From an efficiency standpoint, diesel remains difficult to replace. A litre of diesel typically delivers 10 to 15% more usable energy and better mileage than petrol. For heavy vehicles such as trucks, buses and tractors, this translates directly into lower fuel consumption per kilometre and reduced logistics costs. In a country where trans portation costs feed directly into the prices of food, construction materials and consumer goods, that efficiency acts as an important anti-inflation buffer. There is also a crucial foreign exchange dimension to the diesel debate and rupee slide. India imports crude oil but refines it domestically at scale, extracting multiple petroleum products from each barrel. By maximising the use of diesel already produced in Indian refineries, the economy extracts greater value from the same import bill.
India also extracts significant economic value from refining crude domestically.

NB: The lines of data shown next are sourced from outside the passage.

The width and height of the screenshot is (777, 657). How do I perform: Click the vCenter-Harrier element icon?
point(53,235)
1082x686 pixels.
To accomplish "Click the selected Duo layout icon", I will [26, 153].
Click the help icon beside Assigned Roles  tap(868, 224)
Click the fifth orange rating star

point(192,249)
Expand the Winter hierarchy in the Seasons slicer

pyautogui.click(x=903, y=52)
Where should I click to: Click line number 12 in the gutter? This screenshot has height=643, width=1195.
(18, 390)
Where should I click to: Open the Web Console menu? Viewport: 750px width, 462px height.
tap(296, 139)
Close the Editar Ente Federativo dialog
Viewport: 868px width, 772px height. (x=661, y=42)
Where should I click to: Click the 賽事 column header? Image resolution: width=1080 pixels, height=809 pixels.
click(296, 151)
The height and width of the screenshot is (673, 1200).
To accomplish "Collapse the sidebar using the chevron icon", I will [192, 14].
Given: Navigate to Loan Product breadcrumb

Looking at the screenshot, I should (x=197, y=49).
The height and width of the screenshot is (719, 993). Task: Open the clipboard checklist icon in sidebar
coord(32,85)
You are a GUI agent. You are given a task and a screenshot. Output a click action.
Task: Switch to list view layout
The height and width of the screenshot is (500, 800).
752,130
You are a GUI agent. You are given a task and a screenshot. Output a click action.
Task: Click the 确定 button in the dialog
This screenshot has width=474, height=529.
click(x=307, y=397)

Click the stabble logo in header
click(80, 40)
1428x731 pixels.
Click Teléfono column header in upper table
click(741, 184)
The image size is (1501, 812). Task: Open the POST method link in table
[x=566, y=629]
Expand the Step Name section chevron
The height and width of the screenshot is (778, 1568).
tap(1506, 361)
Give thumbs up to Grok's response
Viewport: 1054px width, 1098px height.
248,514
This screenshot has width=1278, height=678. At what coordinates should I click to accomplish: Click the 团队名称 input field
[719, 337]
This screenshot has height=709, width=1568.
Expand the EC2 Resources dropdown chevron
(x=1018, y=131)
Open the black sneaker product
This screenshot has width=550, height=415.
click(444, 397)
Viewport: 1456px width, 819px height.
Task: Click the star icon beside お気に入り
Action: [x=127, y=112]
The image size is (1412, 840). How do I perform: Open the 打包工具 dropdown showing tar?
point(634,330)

Major Indian refiners operate a sophisticated refining network that supplies domestic demand while exporting surplus fuel — often more than 600,000 barrels of diesel per day to markets in Asia, Africa and Europe.
Replacing this infrastructure overnight with battery-based systems is neither economically nor technologically feasible. EVs depend on imported lithium, cobalt and rare minerals. Large-scale electrification also requires massive investments. In effect, dependence on oil could simply be replaced with dependence on imported minerals. Moreover, battery manufacturing and disposal carry their own environmental costs. Mining lithium and cobalt is resource-intensive, and recycling infrastructure remains limited worldwide.
Energy transitions succeed only when alternatives become genuinely affordable, reliable and scalable. Until that point, fossil fuels — particularly diesel — will remain central to India’s development story. Energy policy, in other words, must follow economic reality rather than moral signalling. Decarbonisation can proceed through effi ciency improvements and gradual diversification, but for cing abrupt transitions before alternatives become viable is damaging both economic stability and social welfare. Fossil fuels may not represent the distant future of global energy, but for a developing economy striving to sustain growth and mobility, they remain indispensable.